Run through the previous dupe, or a variant thereof, with the first character.
Have a second character fill their inventory so that trading them an item fails. The rune items socketed into a valid runeword appear to be lost in this step, reducing it to the historic "Ith". This will not survive the on-save invalid item scan.
The second character now triggers the out-of-trade bugged state, and sells the item they sniffed in the trade buffer in step 2.
The item is bought back, and filled with runes for a valid runeword. This generates a new unique tag and permanently evades both the periodic dupe scanner and the on-save "Ith" scan.

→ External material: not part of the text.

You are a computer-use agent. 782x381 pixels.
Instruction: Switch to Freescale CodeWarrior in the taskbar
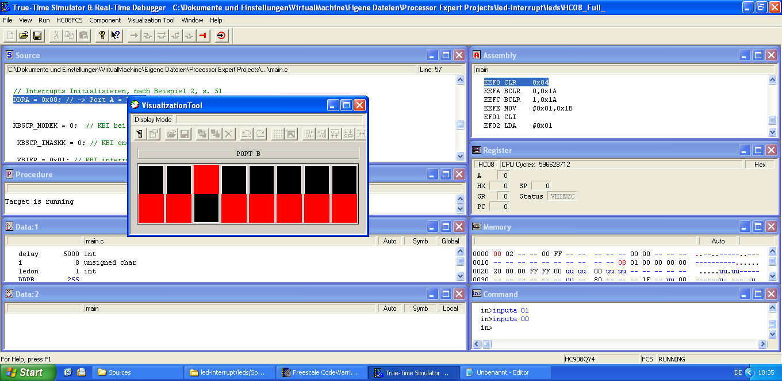point(321,372)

We can now see the full chain for creating items like the Peace-Enigma in the first screenshot:

Acquire perfect base item from bots or trades.
Dupe piles of runes. While doing so, use the final rollback to re-try Enigma rolls until you get a perfect one.
Dupe it twice, losing the Enigma runes. Fill with Peace runes to perm it and grant it a new name.

Closing Thoughts

We saw some weird machines that were discovered black-box through a little bit of tooling, and lots of trial and error. They likely match common memory corruption primitives, but even without reliable code to examine (open Battle.net and singleplayer count only sometimes) going off intuition at the packet layer was still effective.
We saw two variations of the same bug class (trade buffer dupes) along with hints that there's more code paths to reach the same effect. The second variation was used to resurrect a third bug class (Ith method) that was previously patched.
The bugs themselves made use of common building blocks (character save control, server rollbacks, blacklist cache invalidation) to evade anti-cheat measures. The bugs were grouped in known problem areas (transactions, obscure one-off code) in the protocol, but were still diverse due to the complexity of the distributed many-clients many-servers system.